Rivista Italiana di Paleontologia e Stratigrafia (Mar 2014)
THE MIDDLE JURASSIC TO LOWER CRETACEOUS SUCCESSION OF THE PONIKVE KLIPPE: THE SOUTHERNMOST OUTCROPS OF THE SLOVENIAN BASIN IN WESTERN SLOVENIA
Abstract
The Slovenian Basin was a Mesozoic deep-water paleogeographic domain located north of the Dinaric Carbonate Platform. Due to a considerable amount of southward-directed thrusting and subsequent erosion, the marginal parts of this basin are only sparsely preserved. The southernmost remains of the Slovenian Basin in western Slovenia are found in the Ponikve Klippe, where we studied a Middle Jurassic (? Aalenian) to Lower Cretaceous (Albian) succession. We dated the succession with radiolarians, calpionellids, and benthic foraminifers. The succession is divided into three formations. The first is the Middle Jurassic to Lower Tithonian Tolmin Formation, composed of radiolarian cherts, siliceous limestone, and calciturbidites. The second formation is the Upper Tithonian–Berriasian Biancone limestone, which consists of pelagic limestone with calpionellids and one interstratified calciturbidite. The third formation, the Lower flyschoid formation, rests upon a prominent, regionally recognized erosional unconformity.

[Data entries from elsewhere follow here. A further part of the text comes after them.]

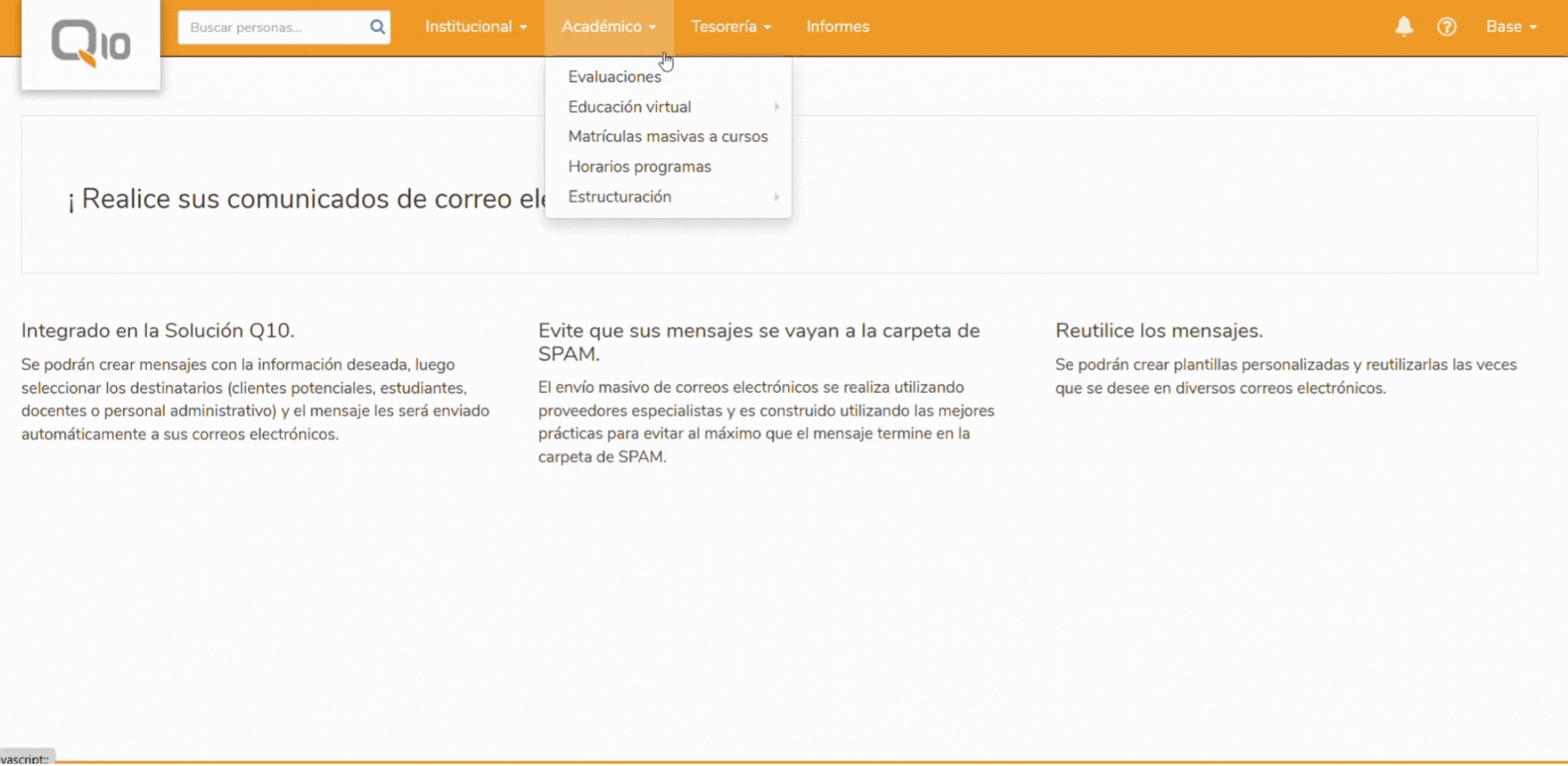Expand the Educación virtual submenu arrow

point(776,107)
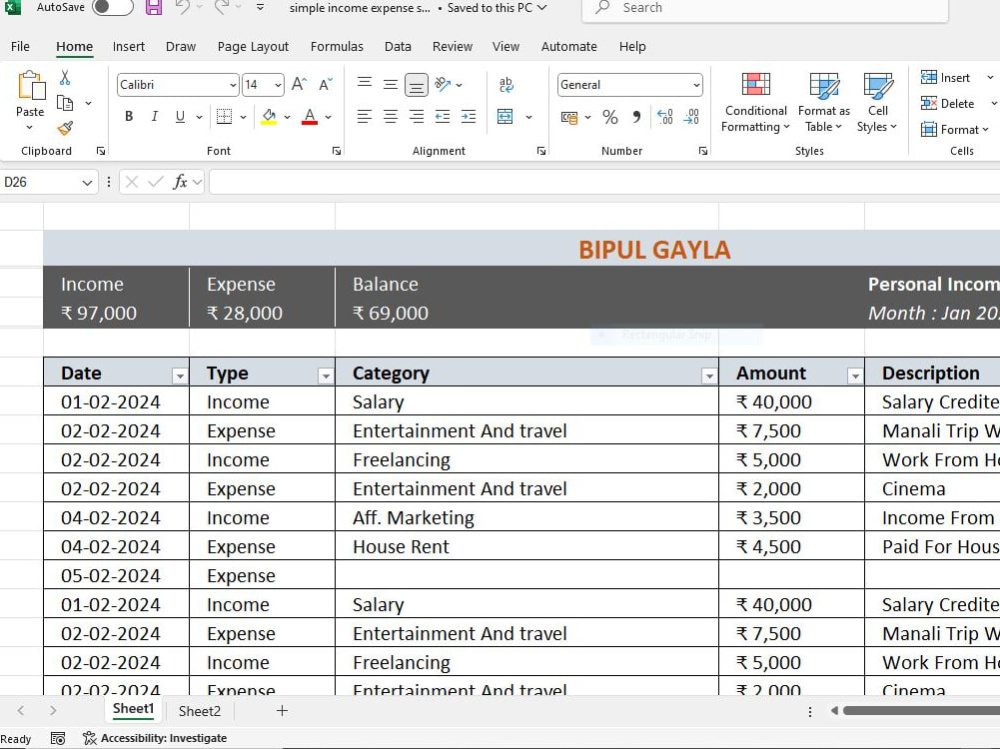Open Conditional Formatting menu
The height and width of the screenshot is (749, 1000).
click(x=756, y=102)
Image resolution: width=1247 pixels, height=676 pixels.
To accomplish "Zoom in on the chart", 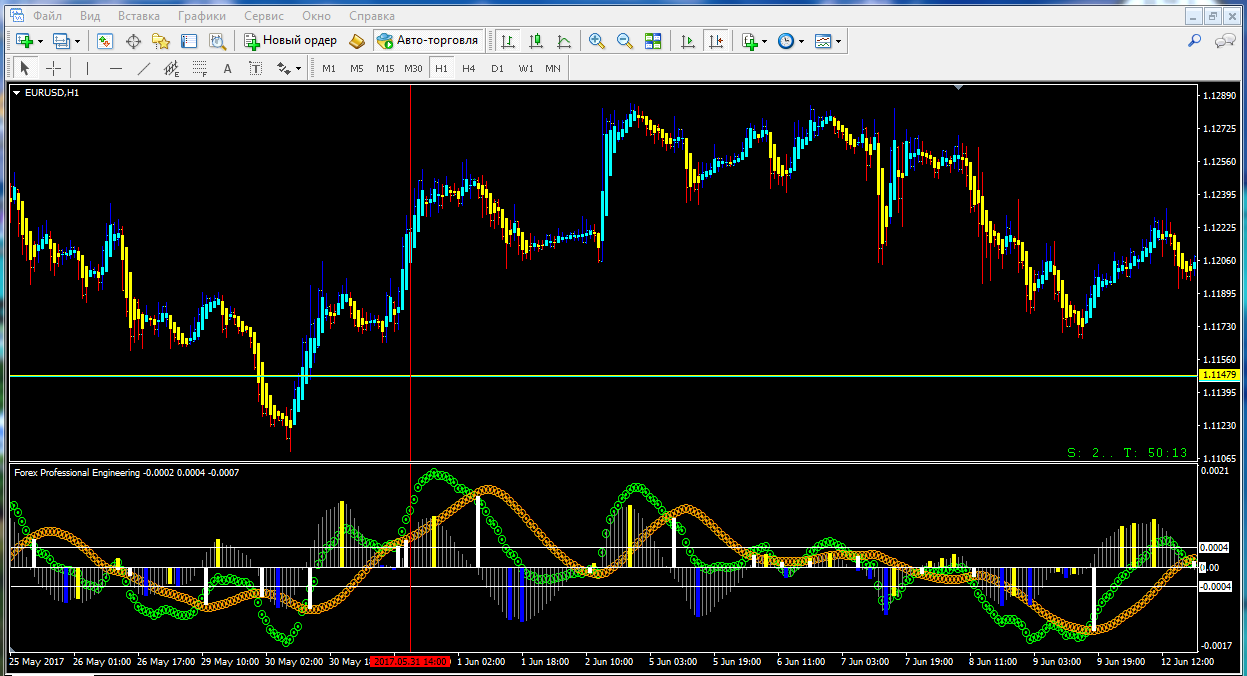I will tap(597, 41).
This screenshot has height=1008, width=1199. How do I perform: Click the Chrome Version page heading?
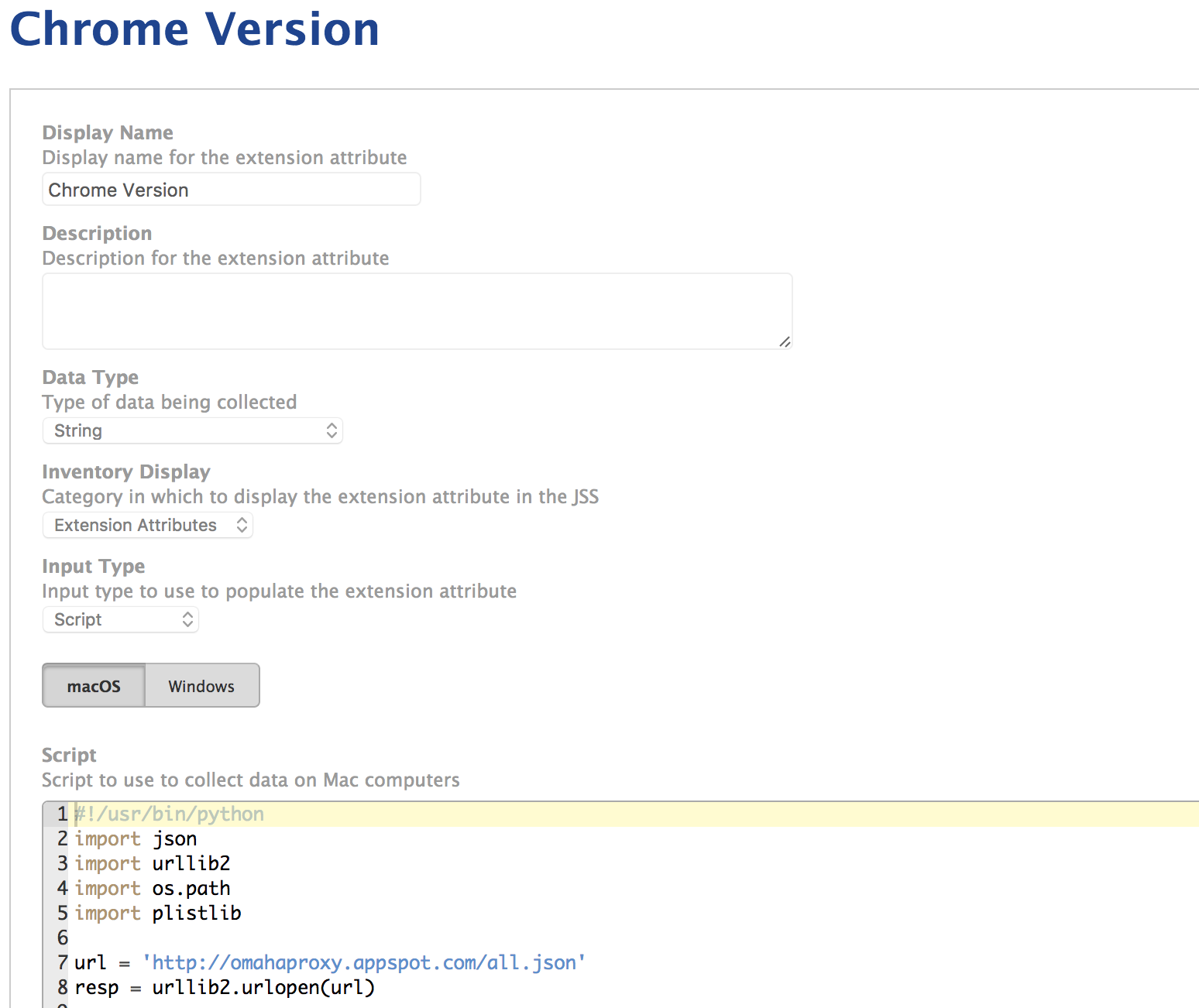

The formation begins with calcareous breccia and continues with finer-grained calciturbidites that alternate with marl/shale and chert. Only the lower part of this formation was investigated and dated to the late Aptian to early Albian. The correlation of the studied section with the previously described successions of the Slovenian Basin shows that the Jurassic part of the section clearly exhibits a more marginal setting, whereas the Cretaceous part of the section correlates well with the central basinal succession. This inversion was related to the late Aptian tectonic event that was also responsible for the considerable submarine erosion and deposition of the basal breccia of the Lower flyschoid formation.